-Why don’t Melbourne’s buses use LPG?Posted: March 21, 2011
I have a heightened consciousness about diesel buses and 4WDs belching carcinogens because I’ve just finished reading Siddhartha Mukherjee’s excellent book, The Emperor of all Maladies: a Biography of Cancer.
Melbourne’s fleet of 1700 buses is powered almost entirely by diesel engines. Each year they collectively travel around 80 million kilometres, each bus consuming 90 litres of diesel per 100 km. That’s more than 70 million litres p.a. in aggregate.
Melbourne’s taxi fleet, on the other hand, is comprised mainly of LPG powered vehicles. LPG offers a small saving in CO2 emissions compared to diesel (about 10%) but its main advantage is much lower pollution. Compared to ultra-low sulphur diesel, LPG produces less than a fifth as many particles and less than 1% as many ultra-fine particles. It also produces less than one tenth as much oxides of nitrogen (NOx).
One company estimates the cost of converting the engines in the existing bus fleet to LPG at around $55,000 per vehicle. The company says buses that use LPG consume about 100L/100km (about 10% more than diesel buses) but there’s a significant saving in the cost of fuel.
The price of LPG is currently less than half the price of diesel. A bus that covers (say) 100,000 km p.a. would cost $130,500 p.a. in diesel (at today’s price of $1.45 per litre) but only $60,000 p.a. in LPG (at $0.60 per litre). That means the cost of conversion could be recouped within a very short period. This difference depends on factors like distance driven and fluctuations in relative prices. For example, a new excise on LPG of 2.5c a litre comes into effect from July this year, rising to 12.5c over the next four years. On the other hand, the current troubles in the Middle East have increased oil prices.
This highlights another singular advantage of LPG over diesel – it’s less dependent on international price fluctuations. Australia has immense reserves of natural gas from which the propane and butane in LPG are derived. Proponents of LPG also argue that it extends engine life, reduces maintenance and makes buses less noisy.
There appear to be many good reasons for bus operators to shift to LPG so why hasn’t this happened?
The reason might partly lie in the contracts the Government has with the private bus operators (remembering that operators are subsidised). I’ve had a quick look at this contract for one of the major bus companies, which I take to be typical of contracts with all 32 bus operators in Melbourne (all contracts are publicly available).

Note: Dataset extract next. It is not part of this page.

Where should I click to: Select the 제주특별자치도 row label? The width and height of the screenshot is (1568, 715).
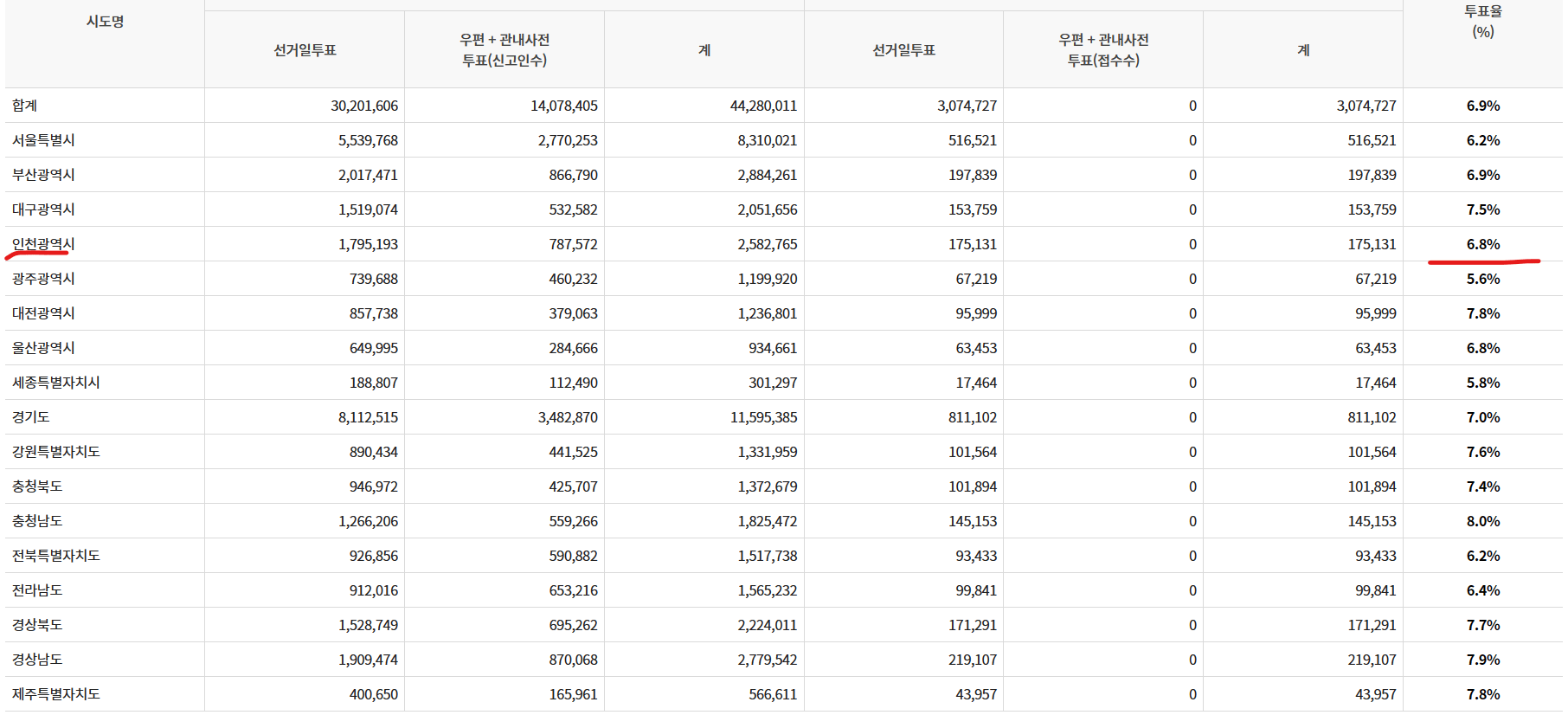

I’m only a bush lawyer, but it seems to provide a payment based on a standard set of costs. There doesn’t seem to be a really strong incentive for a bus operator to reduce energy use, pollution or emissions (in fact hopefully someone with a legal eye can point out where this contract provides a strong incentive for the operator to maximise passenger numbers).
If that interpretation is right, then the obvious answer is to look at a new form of contract that provides stronger incentives for more environmentally sustainable practises. That’s important because buses are mostly used on marginal routes with low load factors, giving rise to per passenger emissions, pollution and energy consumption that on average are little or no better than those of cars.
I recognise it’s often easier to propose an incentive-based form of contract than to design one that is acceptable to all parties. There could very well be other important considerations that are best met by the apparently simple form of payment that has evolved. But equally, the purchaser and the provider can sometimes get overly ‘comfortable’, so I incline to the view that this issue needs to be explored further.
I think buses get a bad rap and are likely to play a much bigger role in Melbourne in future years, including on main trunk routes. It would be a positive move if they were designed to emit less pollution and noise and weigh less heavily on the nation’s balance of payments. LPG is a proven technology with an existing supply infrastructure – it seems like a logical short term strategy, given the right incentives.
By the way, don’t be put off The Emperor of all Maladies by the depressing subject matter. It’s an engrossing read about the way understanding and treatment of cancer evolved from ancient Egypt to today. The author is an oncologist who also knows how to write in an engaging way.